In [96]:
%matplotlib notebook
import numpy as np
import sys
import matplotlib.pyplot as plt
from mpl_toolkits.mplot3d import Axes3D # enables 3D plotting

from sklearn.datasets import make_low_rank_matrix
from sklearn.decomposition import PCA

sys.path.insert(0, './fashion-mnist/utils')
import mnist_reader


# Dimensionality Reduction Using PCA

In this notebook we are going to explore the concept of dimensionality reduction using PCAs. We will use Fashion-MNIST data located at: https://github.com/zalandoresearch/fashion-mnist

## Objectives
    We want to explore two use cases for dimensionality reduction: 
    1. Visualize our data (which has the dimension of 784 here) in 3d space, and analyze how it might be useful
    2. Compress our images using dimensionality reduction, and compare results when reconstructing the image from the pca


#### Load the data
We load the data using the tool provided under util of fashion-mnist repository.
We just keep 1000 instances of the data to speed things up for visualization: 

In [100]:
X_train, y_train = mnist_reader.load_mnist('fashion-mnist/data/fashion', kind='train')
X_test, y_test = mnist_reader.load_mnist('fashion-mnist/data/fashion', kind='t10k')
X_train = X_train[0:1000,]
y_train = y_train[0:1000,]

### A Visual Sample of Data
Our data is now loaded, Let's see some of it:  

In [101]:
columns = 10
rows = 10
image_ids = np.random.choice(X_train.shape[0], size = rows*columns, replace=False)
fig = plt.figure()
for i,image_id in enumerate(image_ids):
    ax = fig.add_subplot(rows, columns, i + 1)
    ax.imshow(X_train[image_id].reshape(28,-1), cmap='binary')
    ax.axis('off')
plt.show()

<IPython.core.display.Javascript object>

### Visualizing the Data in the Feature Space
Each of our instances of the data is 28x28 grayscale image, so we have 784 features in our feature space. How can we visualize our data? Here is when PCA comes into play. Using a liner composition of existing features, PCA comes up with vectors along which our data has the highest variance. 
#### How does PCA work? 
PCA works simply by finding the eigen vectors of covariance matrix ($\mathbf{X}^\intercal \mathbf{X}$), and sorts them according to their eigenvalues.

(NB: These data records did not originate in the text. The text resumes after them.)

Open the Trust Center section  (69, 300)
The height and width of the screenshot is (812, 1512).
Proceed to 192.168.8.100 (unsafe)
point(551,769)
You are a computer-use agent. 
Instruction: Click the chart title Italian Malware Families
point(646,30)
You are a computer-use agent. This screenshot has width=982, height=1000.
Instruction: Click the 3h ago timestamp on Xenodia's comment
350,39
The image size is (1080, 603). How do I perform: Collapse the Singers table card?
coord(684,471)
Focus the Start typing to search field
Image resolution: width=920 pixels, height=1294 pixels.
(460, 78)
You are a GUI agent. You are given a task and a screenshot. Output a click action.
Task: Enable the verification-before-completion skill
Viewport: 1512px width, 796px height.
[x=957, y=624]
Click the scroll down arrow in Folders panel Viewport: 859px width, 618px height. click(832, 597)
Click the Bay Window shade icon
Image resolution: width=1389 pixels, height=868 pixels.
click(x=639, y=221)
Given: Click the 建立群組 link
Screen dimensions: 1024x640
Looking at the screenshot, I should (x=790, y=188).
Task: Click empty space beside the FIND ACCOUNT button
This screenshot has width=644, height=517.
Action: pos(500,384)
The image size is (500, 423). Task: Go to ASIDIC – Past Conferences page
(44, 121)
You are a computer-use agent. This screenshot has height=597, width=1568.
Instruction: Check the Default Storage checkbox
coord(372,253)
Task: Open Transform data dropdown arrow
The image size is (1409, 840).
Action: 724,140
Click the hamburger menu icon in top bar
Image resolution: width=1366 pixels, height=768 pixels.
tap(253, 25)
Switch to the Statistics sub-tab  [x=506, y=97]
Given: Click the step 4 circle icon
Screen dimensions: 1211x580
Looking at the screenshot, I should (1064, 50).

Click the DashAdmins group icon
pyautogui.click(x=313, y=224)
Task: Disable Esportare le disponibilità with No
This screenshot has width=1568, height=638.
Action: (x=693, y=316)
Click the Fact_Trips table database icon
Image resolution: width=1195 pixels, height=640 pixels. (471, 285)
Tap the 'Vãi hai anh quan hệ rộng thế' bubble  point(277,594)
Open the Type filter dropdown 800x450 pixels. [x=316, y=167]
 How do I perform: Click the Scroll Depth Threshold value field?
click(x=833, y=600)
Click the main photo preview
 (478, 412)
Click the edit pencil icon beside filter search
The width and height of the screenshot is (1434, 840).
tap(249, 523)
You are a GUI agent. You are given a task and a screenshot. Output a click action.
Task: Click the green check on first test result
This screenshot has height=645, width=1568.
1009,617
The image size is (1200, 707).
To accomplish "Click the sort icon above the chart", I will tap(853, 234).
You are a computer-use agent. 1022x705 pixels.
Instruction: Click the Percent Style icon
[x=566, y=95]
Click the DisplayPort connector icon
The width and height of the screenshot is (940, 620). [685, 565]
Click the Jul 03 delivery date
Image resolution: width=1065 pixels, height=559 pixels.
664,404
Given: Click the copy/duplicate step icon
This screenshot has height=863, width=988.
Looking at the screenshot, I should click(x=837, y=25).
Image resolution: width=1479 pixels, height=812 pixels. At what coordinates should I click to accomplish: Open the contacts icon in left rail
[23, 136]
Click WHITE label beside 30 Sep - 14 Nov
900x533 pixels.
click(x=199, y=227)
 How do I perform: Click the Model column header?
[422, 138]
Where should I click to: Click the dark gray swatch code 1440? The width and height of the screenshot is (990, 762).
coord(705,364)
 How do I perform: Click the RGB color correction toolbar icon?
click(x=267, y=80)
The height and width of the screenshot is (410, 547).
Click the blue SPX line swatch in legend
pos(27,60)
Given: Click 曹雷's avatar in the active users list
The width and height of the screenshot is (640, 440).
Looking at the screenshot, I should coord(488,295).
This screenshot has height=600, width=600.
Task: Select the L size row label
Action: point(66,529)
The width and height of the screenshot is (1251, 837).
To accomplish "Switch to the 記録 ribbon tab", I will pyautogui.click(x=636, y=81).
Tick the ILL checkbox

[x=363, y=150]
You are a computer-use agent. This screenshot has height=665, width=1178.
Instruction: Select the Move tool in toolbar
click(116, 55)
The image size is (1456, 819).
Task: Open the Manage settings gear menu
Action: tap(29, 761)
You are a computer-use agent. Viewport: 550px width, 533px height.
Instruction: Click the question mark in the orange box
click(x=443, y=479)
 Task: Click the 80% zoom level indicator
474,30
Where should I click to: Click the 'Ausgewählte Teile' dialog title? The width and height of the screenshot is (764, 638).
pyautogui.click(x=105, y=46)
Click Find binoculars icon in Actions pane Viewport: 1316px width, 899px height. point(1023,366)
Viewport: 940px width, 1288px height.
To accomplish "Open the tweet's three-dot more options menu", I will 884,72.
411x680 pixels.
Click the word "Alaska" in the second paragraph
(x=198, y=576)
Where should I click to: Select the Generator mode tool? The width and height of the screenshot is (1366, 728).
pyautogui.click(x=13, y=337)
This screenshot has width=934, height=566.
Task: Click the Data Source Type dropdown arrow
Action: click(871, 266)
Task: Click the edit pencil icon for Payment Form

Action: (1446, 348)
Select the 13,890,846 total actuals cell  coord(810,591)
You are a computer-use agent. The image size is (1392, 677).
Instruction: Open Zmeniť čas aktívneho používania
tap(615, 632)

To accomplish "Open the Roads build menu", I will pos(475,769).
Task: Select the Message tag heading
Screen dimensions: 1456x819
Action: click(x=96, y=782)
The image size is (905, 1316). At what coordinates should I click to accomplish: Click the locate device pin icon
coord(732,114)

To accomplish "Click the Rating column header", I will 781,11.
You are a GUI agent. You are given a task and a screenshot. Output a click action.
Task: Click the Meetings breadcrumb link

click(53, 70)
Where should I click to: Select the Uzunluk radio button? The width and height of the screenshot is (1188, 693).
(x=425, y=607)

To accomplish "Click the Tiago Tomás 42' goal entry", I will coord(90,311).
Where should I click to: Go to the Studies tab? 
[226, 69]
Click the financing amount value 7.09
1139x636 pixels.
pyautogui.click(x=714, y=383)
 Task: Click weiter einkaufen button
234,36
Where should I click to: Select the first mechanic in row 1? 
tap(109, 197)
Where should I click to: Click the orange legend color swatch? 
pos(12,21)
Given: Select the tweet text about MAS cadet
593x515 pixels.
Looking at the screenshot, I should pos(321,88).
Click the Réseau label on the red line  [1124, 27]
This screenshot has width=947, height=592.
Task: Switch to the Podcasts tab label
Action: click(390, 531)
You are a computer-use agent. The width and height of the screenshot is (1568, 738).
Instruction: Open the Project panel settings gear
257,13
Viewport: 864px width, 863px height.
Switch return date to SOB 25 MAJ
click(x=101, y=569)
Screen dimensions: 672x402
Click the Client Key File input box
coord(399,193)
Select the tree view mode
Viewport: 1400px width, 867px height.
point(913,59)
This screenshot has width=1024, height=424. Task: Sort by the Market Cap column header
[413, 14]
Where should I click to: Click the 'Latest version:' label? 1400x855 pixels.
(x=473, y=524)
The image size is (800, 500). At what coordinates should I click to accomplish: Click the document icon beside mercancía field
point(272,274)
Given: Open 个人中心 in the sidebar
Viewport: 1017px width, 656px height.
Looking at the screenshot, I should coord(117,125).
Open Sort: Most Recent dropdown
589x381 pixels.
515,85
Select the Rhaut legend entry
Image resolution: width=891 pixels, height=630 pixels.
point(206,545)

The vector with the highest eigenvalue is our best new feautre(data has the highest variance along it). 

Below we fit a PCA on our data, and plot the data according to the best 3 components: 


In [102]:
digits_pca = PCA(n_components=150).fit(X_train)
X_pca = digits_pca.transform(X_train)

digits_pca_3_components = PCA(n_components=3).fit(X_train)
X_pca_3_components = digits_pca_3_components.transform(X_train)

fig = plt.figure()
ax = fig.add_subplot(111, projection='3d')
for digit in range(10):
    ax.scatter(X_pca[y_train==digit,0], X_pca[y_train==digit,1], X_pca[y_train==digit,2], label=digit)
ax.set_xlabel('$p_1$')
ax.set_ylabel('$p_2$')
ax.set_zlabel('$p_3$')
plt.legend()
plt.show()

<IPython.core.display.Javascript object>

As it is evident, PCA managed to pretty much effectively cluster each group together using its best 3 features only. However you can see some points from a different label are seen in other clusters, and this is because we can't distince our instances perfectly using only these 3 features. We will see what this entails when reconstructing our images from a pca. 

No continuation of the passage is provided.